Soda Industry Inc.
- Native name: Soda Sanayii A.Ş.
- Industry: Chemicals
- Founded: 1969; 57 years ago
- Headquarters: Kazanlı, Mersin, Turkey
- Products: Soda ash, chromium compounds , sodium metabisulphite, vitamin K3
- Owner: Şişecam Group
- Soda Industry Inc. Location of the company in Turkey
- Website: www.sodakrom.com

= Soda Industry Inc. =

Chemical company in Mersin, Turkey

Soda Industry Inc. (Soda Sanayii A.Ş., also called Sodakrom) is a chemical company in Mersin, Turkey producing soda ash and chromium compounds mainly for the glass industry in its parent's group of companies. It is owned and operated by the Şişecam Group.

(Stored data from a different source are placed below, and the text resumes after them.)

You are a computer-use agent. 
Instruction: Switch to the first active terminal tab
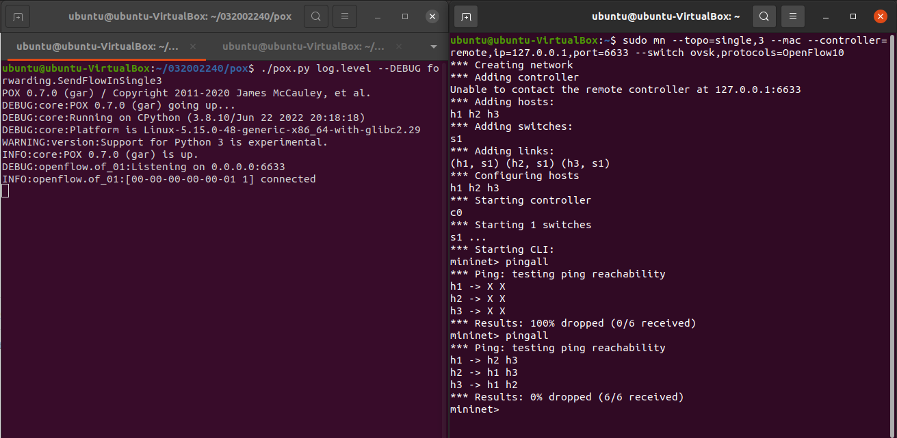pyautogui.click(x=96, y=46)
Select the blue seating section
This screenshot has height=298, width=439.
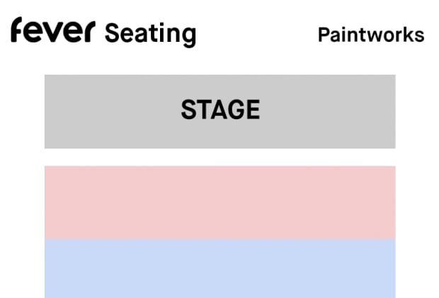220,268
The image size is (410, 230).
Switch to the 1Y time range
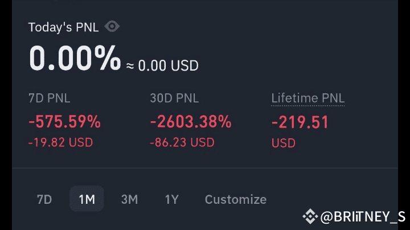click(x=171, y=199)
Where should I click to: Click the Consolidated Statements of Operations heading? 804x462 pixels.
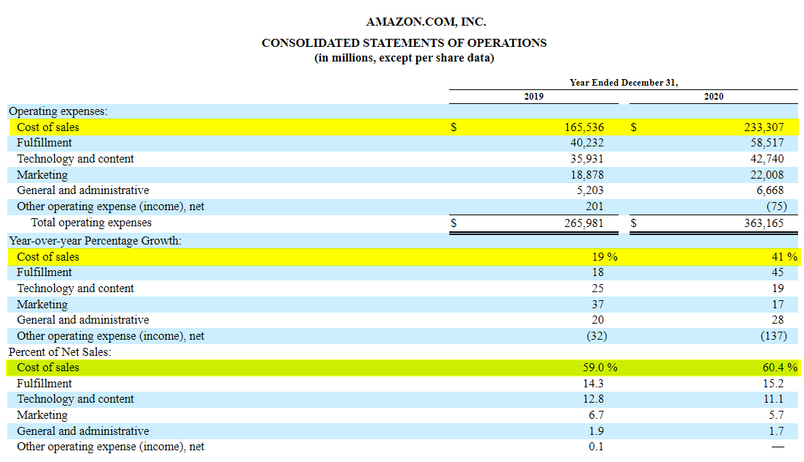404,42
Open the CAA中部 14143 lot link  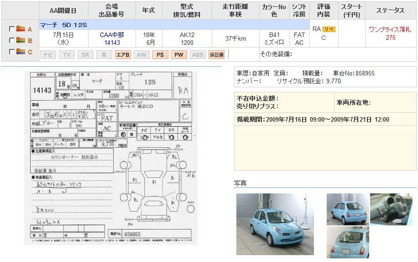[112, 38]
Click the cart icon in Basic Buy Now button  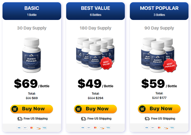tap(15, 109)
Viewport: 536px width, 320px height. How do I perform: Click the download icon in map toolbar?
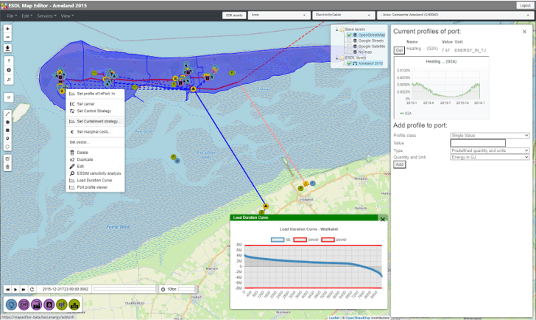[7, 48]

The soda plant at is to the west of Kazanlı neighborhood in Akdeniz district of Mersin, southern Turkey.

==History==
The Soda Industry Inc. was established in 1969 as a subsidiary of the Şişecam Group, Turkey's major glass producer. Production of soda ash (sodium carbonate, Na_{2}CO_{3}), a key raw material for the glass industry, began in 1975.

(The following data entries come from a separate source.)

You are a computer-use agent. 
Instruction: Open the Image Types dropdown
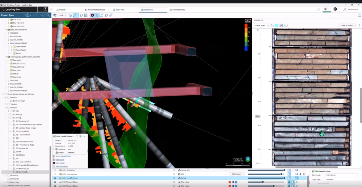click(x=261, y=25)
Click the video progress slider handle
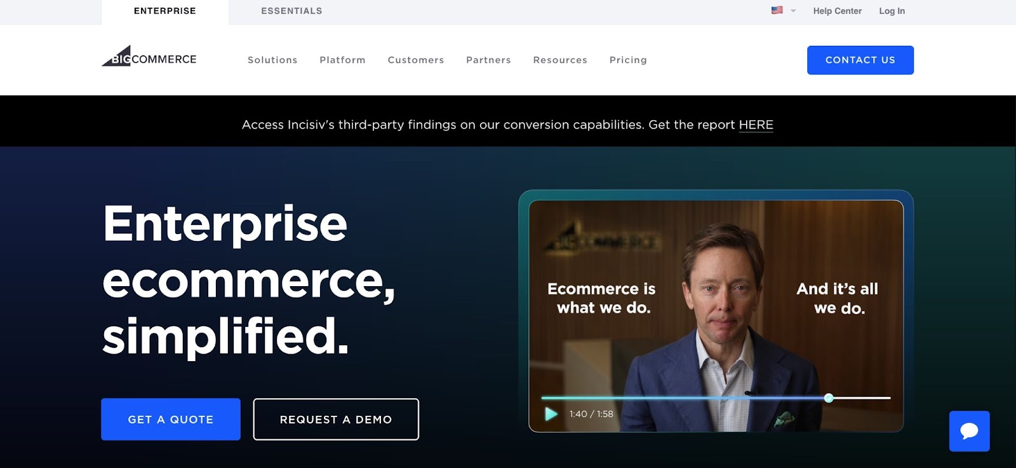1016x468 pixels. point(829,398)
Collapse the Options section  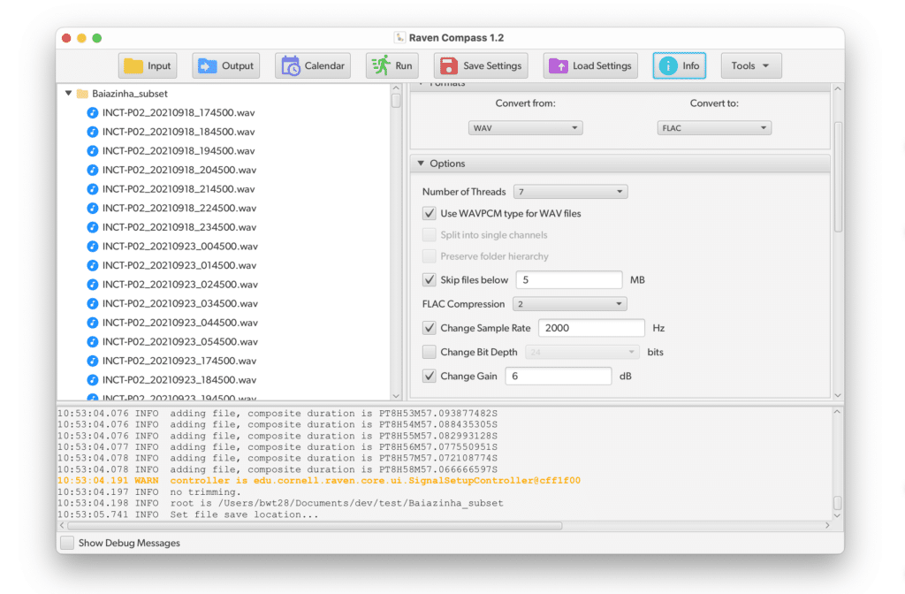[422, 164]
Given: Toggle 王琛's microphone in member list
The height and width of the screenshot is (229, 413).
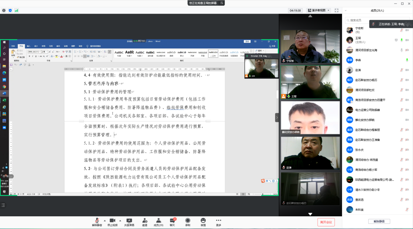Looking at the screenshot, I should click(402, 40).
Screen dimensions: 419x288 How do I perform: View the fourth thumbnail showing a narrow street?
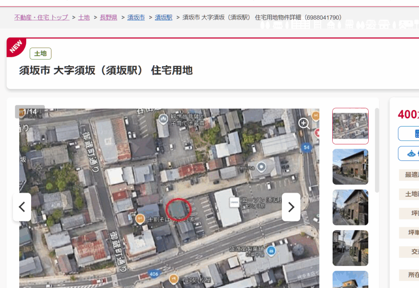pos(350,248)
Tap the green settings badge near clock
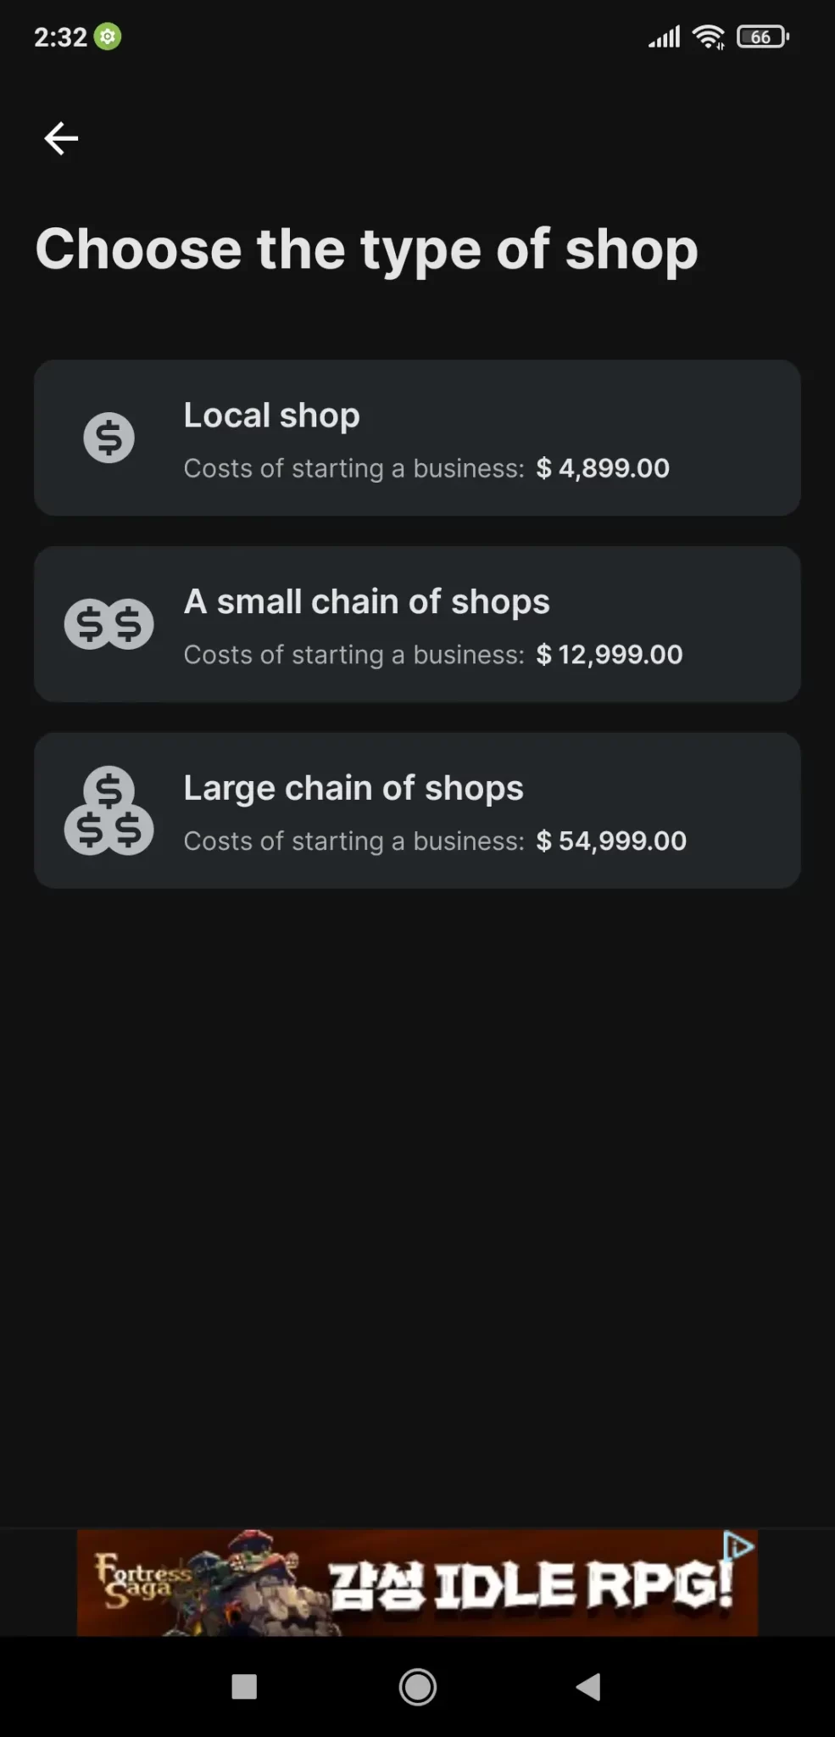Screen dimensions: 835x1737 [108, 37]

In 1979, the Kromsan Chromium Compounds Plant (Kromsan Krom Bileşikleri Fabrikası) was founded. It is situated just to the northwest of the Soda Plant. In 1982, it joined the Şişecam Chemicals Group, one of the four main businesses of Şişecam Group. In 1986, Kromsan merged with the Soda Industry company.

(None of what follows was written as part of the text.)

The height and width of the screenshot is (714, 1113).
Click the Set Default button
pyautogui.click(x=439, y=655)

Beginning by 1997, Soda Industry began foreign investments. Soda Industry acquired 25% share of the Bulgarian Soda factory Sodi in 1997 and all shares of the Bosnian soda factory Lukavac in 2006 to increase its soda production. In 2011 Soda Industry also acquired the Italian Chromium Products factory Cromital .
The Soda Plant and the Kromsan Chromium Compounds Plant produce chemicals, which are used in a variety of industrial and consumer goods such as detergents, leather and pharmaceuticals.

==Production==
Soda Industry now is the leading producer of chromium compounds and the 4th greatest producer of sodium compounds (such as sodium dichromate (Na_{2}Cr_{2}O_{7}), basic chromium sulfate ([Cr_{2}(H_{2}O)_{6}(OH)_{4}]SO_{4}) and chromic acid (H_{2}CrO_{4} ) with an annual production of 2.2 million metric tons in Europe. Vitamin K3 and sodium metabisulphite are among the other products.